- **TASK MATERIAL**:
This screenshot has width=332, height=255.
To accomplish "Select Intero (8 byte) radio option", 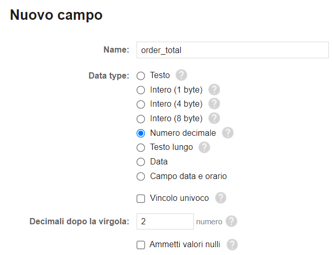I will pyautogui.click(x=141, y=119).
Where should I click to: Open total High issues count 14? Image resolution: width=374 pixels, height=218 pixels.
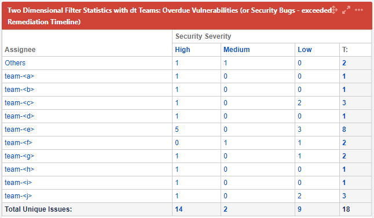coord(179,209)
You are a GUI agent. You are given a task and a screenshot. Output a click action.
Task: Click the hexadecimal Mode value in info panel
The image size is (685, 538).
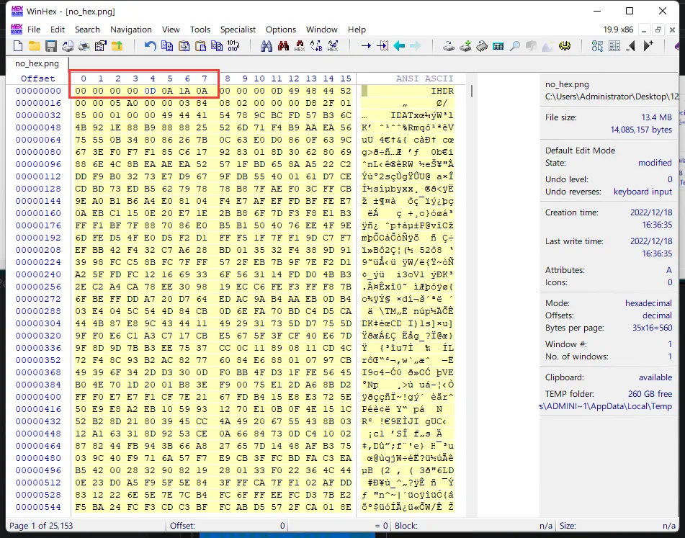[x=648, y=303]
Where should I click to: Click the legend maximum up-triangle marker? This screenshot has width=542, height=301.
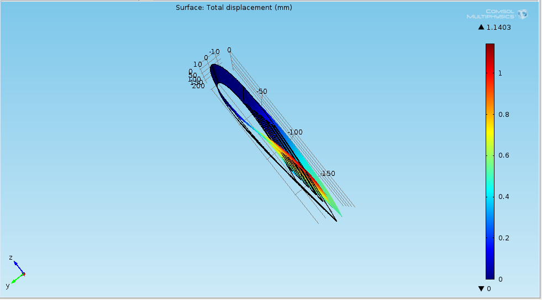[481, 27]
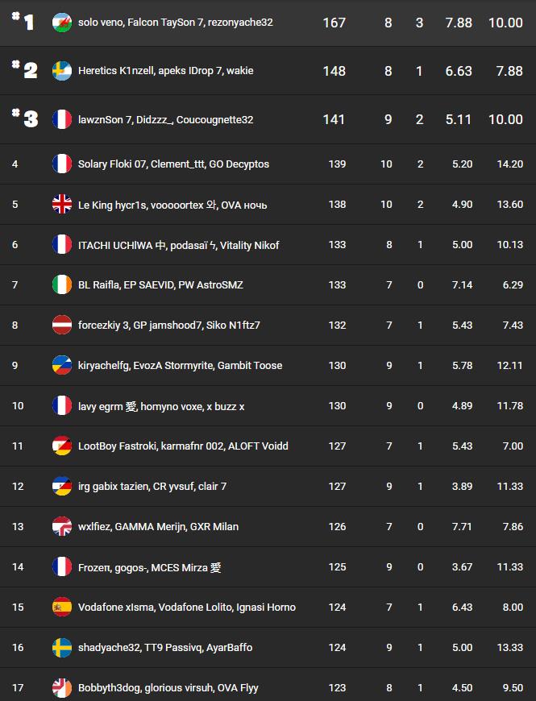Open team Bobbyth3dog, glorious virsuh, OVA Flyy
This screenshot has height=701, width=536.
pos(168,688)
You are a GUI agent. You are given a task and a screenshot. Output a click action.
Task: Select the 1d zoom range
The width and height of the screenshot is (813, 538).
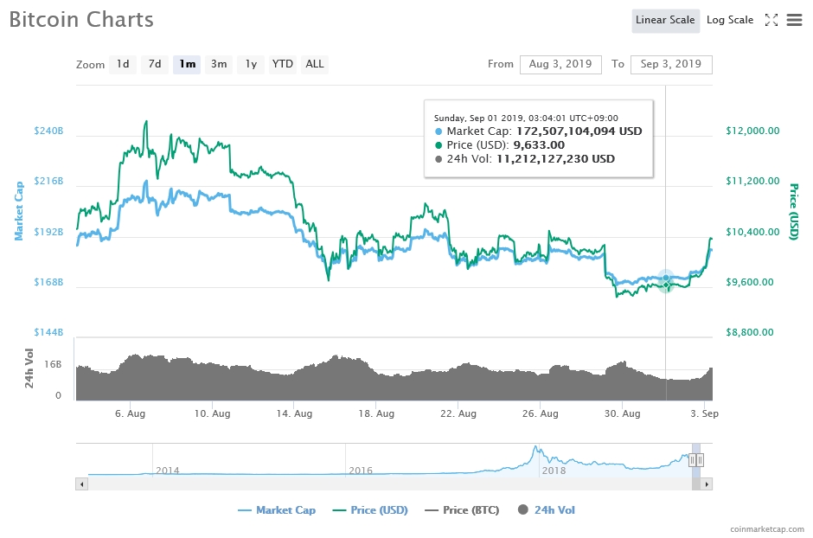tap(123, 64)
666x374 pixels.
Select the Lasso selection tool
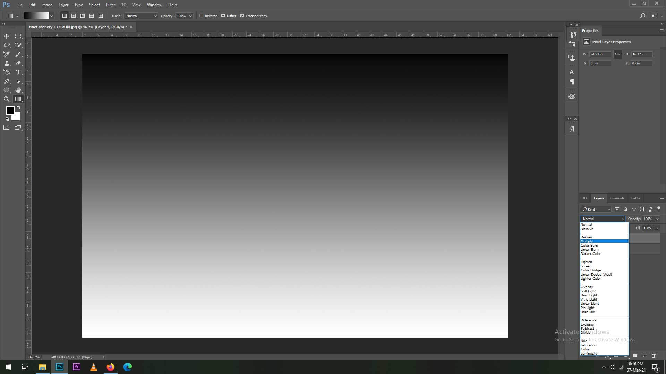(x=6, y=45)
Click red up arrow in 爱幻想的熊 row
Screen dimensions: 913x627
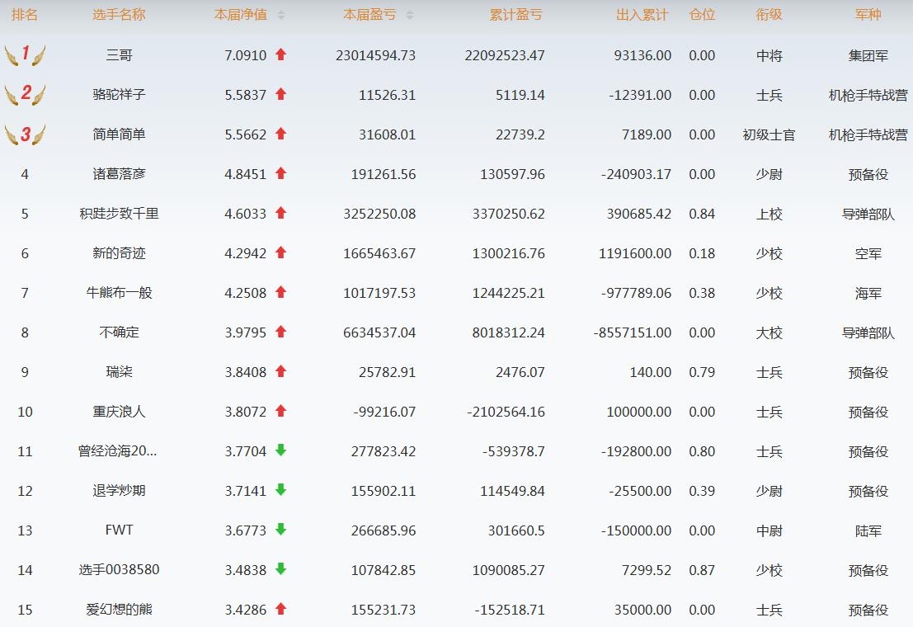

- **PROBLEM REQUIREMENTS**: Begin at the line with "Where should I click to: Click" and retype exactly every line through the last one of the entries above, both included, and nothing more; pictures stay out.

- **RESPONSE TO THIS EXERCISE**:
Where should I click to: Click the legend maximum up-triangle marker? This screenshot has width=542, height=301.
[481, 27]
Open team Bobbyth3dog, glorious virsuh, OVA Flyy
This screenshot has height=701, width=536.
pos(168,688)
You are a GUI agent. You are given a task and a screenshot. Output a click action.
Task: Select the 1d zoom range
The width and height of the screenshot is (813, 538).
tap(123, 64)
666x374 pixels.
Select the Lasso selection tool
(x=6, y=45)
Click red up arrow in 爱幻想的熊 row
Screen dimensions: 913x627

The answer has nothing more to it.